═════ Records supplied ═════

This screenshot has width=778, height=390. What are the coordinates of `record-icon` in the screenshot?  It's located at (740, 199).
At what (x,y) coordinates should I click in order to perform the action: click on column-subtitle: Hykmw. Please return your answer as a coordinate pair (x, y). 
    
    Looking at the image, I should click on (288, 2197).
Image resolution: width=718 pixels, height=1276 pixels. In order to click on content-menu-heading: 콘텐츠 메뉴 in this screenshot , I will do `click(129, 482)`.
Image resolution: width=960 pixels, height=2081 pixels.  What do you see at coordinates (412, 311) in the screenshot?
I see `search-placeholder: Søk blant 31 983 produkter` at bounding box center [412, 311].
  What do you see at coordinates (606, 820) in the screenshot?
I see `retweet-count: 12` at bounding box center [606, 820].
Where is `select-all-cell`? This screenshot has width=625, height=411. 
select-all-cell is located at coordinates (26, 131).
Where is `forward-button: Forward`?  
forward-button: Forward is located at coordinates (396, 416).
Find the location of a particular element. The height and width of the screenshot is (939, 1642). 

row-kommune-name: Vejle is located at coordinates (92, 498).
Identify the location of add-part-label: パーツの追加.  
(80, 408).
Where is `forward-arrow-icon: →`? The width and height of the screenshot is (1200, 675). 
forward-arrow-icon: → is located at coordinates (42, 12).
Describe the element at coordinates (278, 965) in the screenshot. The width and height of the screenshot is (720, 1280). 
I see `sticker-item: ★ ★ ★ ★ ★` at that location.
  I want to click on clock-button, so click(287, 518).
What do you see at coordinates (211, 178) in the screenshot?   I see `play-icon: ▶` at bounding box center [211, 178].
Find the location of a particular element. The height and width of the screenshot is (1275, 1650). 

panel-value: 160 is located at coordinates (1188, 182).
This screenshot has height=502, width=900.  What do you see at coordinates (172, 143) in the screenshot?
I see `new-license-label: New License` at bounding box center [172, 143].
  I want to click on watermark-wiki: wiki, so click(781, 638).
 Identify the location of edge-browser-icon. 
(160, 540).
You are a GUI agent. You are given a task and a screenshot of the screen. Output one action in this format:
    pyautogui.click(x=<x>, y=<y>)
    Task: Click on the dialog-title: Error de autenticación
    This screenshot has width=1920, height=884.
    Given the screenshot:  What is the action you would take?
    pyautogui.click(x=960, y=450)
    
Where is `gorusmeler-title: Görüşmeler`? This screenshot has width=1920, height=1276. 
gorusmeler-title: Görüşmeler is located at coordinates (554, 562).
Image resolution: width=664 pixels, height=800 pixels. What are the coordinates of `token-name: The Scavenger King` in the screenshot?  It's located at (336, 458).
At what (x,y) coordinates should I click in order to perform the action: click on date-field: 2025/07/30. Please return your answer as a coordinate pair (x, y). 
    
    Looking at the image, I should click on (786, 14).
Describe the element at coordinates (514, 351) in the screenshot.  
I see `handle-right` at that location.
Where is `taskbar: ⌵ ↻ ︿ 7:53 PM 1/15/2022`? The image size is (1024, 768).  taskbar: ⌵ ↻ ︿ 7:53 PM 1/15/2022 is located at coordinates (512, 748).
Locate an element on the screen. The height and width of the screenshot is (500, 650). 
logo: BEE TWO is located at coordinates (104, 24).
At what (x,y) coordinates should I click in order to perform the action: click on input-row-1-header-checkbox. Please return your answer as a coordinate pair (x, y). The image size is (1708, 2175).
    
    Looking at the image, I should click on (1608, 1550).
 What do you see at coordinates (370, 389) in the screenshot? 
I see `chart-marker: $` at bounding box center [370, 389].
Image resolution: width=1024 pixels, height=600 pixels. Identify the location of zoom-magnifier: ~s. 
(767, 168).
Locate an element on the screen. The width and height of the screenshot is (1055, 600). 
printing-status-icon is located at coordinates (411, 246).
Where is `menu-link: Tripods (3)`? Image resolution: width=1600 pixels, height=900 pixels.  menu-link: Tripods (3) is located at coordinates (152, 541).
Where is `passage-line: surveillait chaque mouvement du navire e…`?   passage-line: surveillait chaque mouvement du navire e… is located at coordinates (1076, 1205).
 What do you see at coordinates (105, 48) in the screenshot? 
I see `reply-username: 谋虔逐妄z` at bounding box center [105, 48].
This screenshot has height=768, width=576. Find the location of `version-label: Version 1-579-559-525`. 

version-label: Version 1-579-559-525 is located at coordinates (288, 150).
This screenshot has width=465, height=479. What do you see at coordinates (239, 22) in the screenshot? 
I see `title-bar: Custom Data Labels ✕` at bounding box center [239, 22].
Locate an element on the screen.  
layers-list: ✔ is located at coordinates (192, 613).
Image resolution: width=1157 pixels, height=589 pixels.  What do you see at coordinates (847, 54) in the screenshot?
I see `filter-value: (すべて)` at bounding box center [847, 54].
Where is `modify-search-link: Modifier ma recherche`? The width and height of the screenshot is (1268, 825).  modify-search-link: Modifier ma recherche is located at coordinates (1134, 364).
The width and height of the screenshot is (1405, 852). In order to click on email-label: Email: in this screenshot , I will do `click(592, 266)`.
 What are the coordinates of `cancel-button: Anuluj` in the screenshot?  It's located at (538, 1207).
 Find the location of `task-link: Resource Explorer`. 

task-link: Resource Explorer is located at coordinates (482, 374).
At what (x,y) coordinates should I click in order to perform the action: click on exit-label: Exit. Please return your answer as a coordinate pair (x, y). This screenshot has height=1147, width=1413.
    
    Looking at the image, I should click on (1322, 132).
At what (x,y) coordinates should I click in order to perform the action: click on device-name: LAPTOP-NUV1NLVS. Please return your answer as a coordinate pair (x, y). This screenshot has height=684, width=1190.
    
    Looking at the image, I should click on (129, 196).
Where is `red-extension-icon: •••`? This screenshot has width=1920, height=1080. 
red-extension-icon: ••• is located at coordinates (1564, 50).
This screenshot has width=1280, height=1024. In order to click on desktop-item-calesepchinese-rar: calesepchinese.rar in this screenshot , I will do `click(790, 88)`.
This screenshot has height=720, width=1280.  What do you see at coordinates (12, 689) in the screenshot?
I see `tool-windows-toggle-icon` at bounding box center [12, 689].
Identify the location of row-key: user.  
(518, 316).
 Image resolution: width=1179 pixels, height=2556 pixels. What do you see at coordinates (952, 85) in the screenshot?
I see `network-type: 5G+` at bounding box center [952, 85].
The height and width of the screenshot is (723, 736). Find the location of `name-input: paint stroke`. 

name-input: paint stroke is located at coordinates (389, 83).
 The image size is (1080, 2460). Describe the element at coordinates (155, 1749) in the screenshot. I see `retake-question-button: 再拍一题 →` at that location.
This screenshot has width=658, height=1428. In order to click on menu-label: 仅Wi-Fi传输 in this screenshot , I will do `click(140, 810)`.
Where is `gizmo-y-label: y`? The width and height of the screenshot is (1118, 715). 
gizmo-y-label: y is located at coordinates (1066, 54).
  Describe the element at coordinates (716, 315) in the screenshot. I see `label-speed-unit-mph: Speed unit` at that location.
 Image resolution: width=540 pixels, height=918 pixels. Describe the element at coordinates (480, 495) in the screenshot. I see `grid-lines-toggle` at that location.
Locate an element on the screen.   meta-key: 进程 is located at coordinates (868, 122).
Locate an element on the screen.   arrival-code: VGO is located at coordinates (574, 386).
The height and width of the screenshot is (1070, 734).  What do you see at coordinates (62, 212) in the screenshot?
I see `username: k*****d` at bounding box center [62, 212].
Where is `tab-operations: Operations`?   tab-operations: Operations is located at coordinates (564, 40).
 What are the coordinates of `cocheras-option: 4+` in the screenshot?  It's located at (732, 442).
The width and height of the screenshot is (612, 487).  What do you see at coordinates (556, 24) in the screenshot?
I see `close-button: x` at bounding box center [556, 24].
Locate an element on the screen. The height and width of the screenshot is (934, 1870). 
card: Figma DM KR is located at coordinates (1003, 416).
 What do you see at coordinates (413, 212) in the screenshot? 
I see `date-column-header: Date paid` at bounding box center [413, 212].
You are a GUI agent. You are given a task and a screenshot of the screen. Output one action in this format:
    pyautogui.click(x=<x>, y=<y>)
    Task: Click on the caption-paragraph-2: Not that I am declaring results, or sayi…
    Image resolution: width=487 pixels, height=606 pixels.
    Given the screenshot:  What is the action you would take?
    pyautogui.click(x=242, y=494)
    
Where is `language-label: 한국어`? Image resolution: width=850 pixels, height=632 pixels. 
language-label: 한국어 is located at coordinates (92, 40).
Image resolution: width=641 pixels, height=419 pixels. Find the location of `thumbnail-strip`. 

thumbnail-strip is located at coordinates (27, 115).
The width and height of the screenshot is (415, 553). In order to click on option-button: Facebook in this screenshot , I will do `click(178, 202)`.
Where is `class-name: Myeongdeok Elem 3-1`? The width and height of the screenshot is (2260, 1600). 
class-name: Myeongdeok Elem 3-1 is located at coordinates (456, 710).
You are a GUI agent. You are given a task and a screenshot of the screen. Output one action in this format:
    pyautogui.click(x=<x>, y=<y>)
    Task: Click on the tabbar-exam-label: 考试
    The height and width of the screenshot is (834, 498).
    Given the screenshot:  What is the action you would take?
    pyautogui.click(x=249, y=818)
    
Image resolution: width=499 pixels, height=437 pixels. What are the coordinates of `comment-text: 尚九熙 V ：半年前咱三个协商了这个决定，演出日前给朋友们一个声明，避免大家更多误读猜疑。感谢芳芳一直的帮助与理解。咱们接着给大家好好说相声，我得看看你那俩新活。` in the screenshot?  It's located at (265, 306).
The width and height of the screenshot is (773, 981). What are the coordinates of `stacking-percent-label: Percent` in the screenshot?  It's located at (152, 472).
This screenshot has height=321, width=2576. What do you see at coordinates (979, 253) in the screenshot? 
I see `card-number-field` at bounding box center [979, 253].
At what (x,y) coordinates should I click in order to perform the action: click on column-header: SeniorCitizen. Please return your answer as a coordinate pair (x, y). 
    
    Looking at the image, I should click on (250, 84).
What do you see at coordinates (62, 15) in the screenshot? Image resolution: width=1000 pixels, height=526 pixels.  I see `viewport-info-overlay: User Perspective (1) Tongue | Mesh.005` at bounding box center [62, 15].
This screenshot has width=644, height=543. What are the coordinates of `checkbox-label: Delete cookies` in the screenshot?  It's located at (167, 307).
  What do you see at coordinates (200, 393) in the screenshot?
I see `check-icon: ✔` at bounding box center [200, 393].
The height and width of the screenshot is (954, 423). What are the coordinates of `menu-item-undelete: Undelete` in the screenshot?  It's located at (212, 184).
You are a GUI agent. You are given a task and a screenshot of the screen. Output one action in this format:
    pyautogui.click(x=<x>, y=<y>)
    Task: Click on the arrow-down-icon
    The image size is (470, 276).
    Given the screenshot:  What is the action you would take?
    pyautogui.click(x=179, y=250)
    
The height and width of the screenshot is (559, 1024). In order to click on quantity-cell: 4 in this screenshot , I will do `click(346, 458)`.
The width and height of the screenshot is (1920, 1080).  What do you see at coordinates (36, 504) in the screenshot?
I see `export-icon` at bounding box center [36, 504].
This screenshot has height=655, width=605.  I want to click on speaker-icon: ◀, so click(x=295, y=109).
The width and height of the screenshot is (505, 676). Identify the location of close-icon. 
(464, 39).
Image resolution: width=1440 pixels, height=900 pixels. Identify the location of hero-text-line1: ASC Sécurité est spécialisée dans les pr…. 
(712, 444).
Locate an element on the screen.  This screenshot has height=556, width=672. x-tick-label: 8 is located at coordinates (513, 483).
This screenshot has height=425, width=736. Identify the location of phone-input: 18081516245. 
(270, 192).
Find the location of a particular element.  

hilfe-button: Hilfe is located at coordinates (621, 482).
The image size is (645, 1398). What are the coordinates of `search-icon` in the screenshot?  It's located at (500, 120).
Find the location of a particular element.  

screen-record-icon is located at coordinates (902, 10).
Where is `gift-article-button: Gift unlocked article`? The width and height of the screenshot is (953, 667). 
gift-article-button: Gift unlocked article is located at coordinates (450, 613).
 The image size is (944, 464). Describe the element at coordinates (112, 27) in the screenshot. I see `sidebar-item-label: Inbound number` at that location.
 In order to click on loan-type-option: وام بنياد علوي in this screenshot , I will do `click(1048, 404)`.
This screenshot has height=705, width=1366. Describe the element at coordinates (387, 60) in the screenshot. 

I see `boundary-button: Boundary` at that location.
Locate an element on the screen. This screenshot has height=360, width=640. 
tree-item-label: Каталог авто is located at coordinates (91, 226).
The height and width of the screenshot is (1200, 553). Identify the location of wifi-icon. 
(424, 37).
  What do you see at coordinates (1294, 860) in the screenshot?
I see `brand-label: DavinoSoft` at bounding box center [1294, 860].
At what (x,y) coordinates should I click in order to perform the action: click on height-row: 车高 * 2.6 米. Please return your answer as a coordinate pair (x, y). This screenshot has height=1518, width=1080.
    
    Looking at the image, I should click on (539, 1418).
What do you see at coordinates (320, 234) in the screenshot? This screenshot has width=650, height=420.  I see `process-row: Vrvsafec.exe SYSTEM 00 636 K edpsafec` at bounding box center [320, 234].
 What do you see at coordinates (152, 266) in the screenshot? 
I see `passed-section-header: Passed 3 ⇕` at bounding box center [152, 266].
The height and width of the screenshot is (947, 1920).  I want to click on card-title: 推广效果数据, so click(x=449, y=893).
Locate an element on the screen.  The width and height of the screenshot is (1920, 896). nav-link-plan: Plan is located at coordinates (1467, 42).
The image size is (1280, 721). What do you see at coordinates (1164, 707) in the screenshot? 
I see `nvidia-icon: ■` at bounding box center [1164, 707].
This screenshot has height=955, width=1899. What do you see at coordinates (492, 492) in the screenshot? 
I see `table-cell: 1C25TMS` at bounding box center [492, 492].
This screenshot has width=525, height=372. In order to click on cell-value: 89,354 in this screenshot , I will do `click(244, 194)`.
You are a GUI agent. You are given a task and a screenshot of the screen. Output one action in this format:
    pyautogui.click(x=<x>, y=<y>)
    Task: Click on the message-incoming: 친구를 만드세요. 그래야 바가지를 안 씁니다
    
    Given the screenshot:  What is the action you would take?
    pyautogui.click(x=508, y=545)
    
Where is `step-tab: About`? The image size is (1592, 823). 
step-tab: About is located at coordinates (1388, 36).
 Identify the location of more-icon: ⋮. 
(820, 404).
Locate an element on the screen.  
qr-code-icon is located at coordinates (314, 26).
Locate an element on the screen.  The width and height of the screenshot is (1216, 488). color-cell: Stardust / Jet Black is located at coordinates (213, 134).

═════

Please rewrite the records from the line with "What do you see at coordinates (413, 212)" to the line with "center [413, 212].", changing "in the screenshot" to "on the screen" and keeping everything else the same.

 What do you see at coordinates (413, 212) on the screen? 
I see `date-column-header: Date paid` at bounding box center [413, 212].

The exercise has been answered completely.